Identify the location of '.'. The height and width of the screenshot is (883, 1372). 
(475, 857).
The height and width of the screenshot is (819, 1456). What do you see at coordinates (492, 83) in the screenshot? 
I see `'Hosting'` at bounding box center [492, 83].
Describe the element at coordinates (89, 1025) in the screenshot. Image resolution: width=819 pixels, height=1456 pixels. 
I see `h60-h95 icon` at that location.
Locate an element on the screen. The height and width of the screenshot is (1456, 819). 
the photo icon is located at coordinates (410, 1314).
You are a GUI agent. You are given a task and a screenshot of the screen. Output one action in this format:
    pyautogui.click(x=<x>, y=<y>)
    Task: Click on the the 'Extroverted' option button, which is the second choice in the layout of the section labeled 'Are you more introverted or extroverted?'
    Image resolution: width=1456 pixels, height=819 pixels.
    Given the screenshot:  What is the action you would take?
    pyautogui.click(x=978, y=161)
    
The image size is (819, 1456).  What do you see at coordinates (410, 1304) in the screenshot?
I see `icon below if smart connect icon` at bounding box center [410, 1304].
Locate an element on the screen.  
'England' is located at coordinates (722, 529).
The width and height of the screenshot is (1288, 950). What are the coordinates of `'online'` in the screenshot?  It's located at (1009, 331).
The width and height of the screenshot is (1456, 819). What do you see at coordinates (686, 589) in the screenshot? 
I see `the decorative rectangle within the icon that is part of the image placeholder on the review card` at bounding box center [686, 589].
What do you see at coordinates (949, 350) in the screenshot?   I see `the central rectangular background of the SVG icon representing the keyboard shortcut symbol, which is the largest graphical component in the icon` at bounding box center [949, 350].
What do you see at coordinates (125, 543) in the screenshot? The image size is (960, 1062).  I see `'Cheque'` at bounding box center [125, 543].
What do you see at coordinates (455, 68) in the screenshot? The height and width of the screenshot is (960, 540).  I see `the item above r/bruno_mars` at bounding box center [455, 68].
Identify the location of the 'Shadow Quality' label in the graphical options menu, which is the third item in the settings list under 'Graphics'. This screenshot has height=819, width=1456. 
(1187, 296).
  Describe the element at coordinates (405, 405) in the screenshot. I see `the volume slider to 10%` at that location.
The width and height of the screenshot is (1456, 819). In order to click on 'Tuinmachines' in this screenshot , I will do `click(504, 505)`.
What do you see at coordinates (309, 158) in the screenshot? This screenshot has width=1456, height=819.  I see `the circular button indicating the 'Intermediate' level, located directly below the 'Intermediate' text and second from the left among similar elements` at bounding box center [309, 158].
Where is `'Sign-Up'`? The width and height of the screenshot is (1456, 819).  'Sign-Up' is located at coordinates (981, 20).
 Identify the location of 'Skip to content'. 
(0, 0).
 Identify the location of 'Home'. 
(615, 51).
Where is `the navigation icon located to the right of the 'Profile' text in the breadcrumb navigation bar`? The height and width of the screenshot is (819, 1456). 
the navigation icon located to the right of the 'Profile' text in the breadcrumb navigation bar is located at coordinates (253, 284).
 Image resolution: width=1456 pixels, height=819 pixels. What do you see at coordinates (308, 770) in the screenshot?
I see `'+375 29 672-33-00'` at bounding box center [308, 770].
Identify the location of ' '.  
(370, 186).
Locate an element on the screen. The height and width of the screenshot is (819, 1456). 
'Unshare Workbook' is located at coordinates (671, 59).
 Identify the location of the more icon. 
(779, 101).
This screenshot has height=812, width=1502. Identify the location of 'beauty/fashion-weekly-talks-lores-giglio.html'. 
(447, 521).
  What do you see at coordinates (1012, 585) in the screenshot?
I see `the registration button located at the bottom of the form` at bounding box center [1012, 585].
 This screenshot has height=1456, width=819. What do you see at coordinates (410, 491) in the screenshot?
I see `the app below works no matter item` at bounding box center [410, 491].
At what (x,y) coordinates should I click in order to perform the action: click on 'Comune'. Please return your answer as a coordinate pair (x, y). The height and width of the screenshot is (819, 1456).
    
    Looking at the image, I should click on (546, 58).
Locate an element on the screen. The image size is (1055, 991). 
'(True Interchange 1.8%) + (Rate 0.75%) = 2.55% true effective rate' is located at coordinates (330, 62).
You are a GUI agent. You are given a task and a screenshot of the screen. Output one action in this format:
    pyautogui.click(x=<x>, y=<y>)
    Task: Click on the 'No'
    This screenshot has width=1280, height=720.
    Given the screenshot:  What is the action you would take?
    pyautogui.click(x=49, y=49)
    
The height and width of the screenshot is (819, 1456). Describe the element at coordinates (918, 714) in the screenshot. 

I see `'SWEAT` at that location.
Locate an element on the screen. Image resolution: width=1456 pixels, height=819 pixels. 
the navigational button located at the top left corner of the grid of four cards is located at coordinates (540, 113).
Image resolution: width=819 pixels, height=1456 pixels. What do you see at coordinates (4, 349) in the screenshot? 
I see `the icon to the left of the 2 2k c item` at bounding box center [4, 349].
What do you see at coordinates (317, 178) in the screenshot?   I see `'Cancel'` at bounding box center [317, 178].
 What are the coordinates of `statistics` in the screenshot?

§ Problem description
Reproduce all of the rows above word for word, changing nothing.

§ Answer to the problem
Identify the location of '.'. The height and width of the screenshot is (883, 1372). 
(475, 857).
The height and width of the screenshot is (819, 1456). What do you see at coordinates (492, 83) in the screenshot? 
I see `'Hosting'` at bounding box center [492, 83].
Describe the element at coordinates (89, 1025) in the screenshot. Image resolution: width=819 pixels, height=1456 pixels. 
I see `h60-h95 icon` at that location.
Locate an element on the screen. The height and width of the screenshot is (1456, 819). 
the photo icon is located at coordinates (410, 1314).
You are a GUI agent. You are given a task and a screenshot of the screen. Output one action in this format:
    pyautogui.click(x=<x>, y=<y>)
    Task: Click on the the 'Extroverted' option button, which is the second choice in the layout of the section labeled 'Are you more introverted or extroverted?'
    Image resolution: width=1456 pixels, height=819 pixels.
    Given the screenshot:  What is the action you would take?
    pyautogui.click(x=978, y=161)
    
The image size is (819, 1456).  What do you see at coordinates (410, 1304) in the screenshot?
I see `icon below if smart connect icon` at bounding box center [410, 1304].
Locate an element on the screen.  
'England' is located at coordinates (722, 529).
The width and height of the screenshot is (1288, 950). What are the coordinates of `'online'` in the screenshot?  It's located at (1009, 331).
The width and height of the screenshot is (1456, 819). What do you see at coordinates (686, 589) in the screenshot? 
I see `the decorative rectangle within the icon that is part of the image placeholder on the review card` at bounding box center [686, 589].
What do you see at coordinates (949, 350) in the screenshot?   I see `the central rectangular background of the SVG icon representing the keyboard shortcut symbol, which is the largest graphical component in the icon` at bounding box center [949, 350].
What do you see at coordinates (125, 543) in the screenshot? The image size is (960, 1062).  I see `'Cheque'` at bounding box center [125, 543].
What do you see at coordinates (455, 68) in the screenshot? The height and width of the screenshot is (960, 540).  I see `the item above r/bruno_mars` at bounding box center [455, 68].
Identify the location of the 'Shadow Quality' label in the graphical options menu, which is the third item in the settings list under 'Graphics'. This screenshot has height=819, width=1456. 
(1187, 296).
  Describe the element at coordinates (405, 405) in the screenshot. I see `the volume slider to 10%` at that location.
The width and height of the screenshot is (1456, 819). In order to click on 'Tuinmachines' in this screenshot , I will do `click(504, 505)`.
What do you see at coordinates (309, 158) in the screenshot? This screenshot has width=1456, height=819.  I see `the circular button indicating the 'Intermediate' level, located directly below the 'Intermediate' text and second from the left among similar elements` at bounding box center [309, 158].
Where is `'Sign-Up'`? The width and height of the screenshot is (1456, 819).  'Sign-Up' is located at coordinates (981, 20).
 Identify the location of 'Skip to content'. 
(0, 0).
 Identify the location of 'Home'. 
(615, 51).
Where is `the navigation icon located to the right of the 'Profile' text in the breadcrumb navigation bar`? The height and width of the screenshot is (819, 1456). 
the navigation icon located to the right of the 'Profile' text in the breadcrumb navigation bar is located at coordinates (253, 284).
 Image resolution: width=1456 pixels, height=819 pixels. What do you see at coordinates (308, 770) in the screenshot?
I see `'+375 29 672-33-00'` at bounding box center [308, 770].
Identify the location of ' '.  
(370, 186).
Locate an element on the screen. The height and width of the screenshot is (819, 1456). 
'Unshare Workbook' is located at coordinates (671, 59).
 Identify the location of the more icon. 
(779, 101).
This screenshot has height=812, width=1502. Identify the location of 'beauty/fashion-weekly-talks-lores-giglio.html'. 
(447, 521).
  What do you see at coordinates (1012, 585) in the screenshot?
I see `the registration button located at the bottom of the form` at bounding box center [1012, 585].
 This screenshot has height=1456, width=819. What do you see at coordinates (410, 491) in the screenshot?
I see `the app below works no matter item` at bounding box center [410, 491].
At what (x,y) coordinates should I click in order to perform the action: click on 'Comune'. Please return your answer as a coordinate pair (x, y). The height and width of the screenshot is (819, 1456).
    
    Looking at the image, I should click on (546, 58).
Locate an element on the screen. The image size is (1055, 991). 
'(True Interchange 1.8%) + (Rate 0.75%) = 2.55% true effective rate' is located at coordinates (330, 62).
You are a GUI agent. You are given a task and a screenshot of the screen. Output one action in this format:
    pyautogui.click(x=<x>, y=<y>)
    Task: Click on the 'No'
    This screenshot has width=1280, height=720.
    Given the screenshot:  What is the action you would take?
    pyautogui.click(x=49, y=49)
    
The height and width of the screenshot is (819, 1456). Describe the element at coordinates (918, 714) in the screenshot. 

I see `'SWEAT` at that location.
Locate an element on the screen. Image resolution: width=1456 pixels, height=819 pixels. 
the navigational button located at the top left corner of the grid of four cards is located at coordinates (540, 113).
Image resolution: width=819 pixels, height=1456 pixels. What do you see at coordinates (4, 349) in the screenshot? 
I see `the icon to the left of the 2 2k c item` at bounding box center [4, 349].
What do you see at coordinates (317, 178) in the screenshot?   I see `'Cancel'` at bounding box center [317, 178].
 What are the coordinates of `statistics` in the screenshot?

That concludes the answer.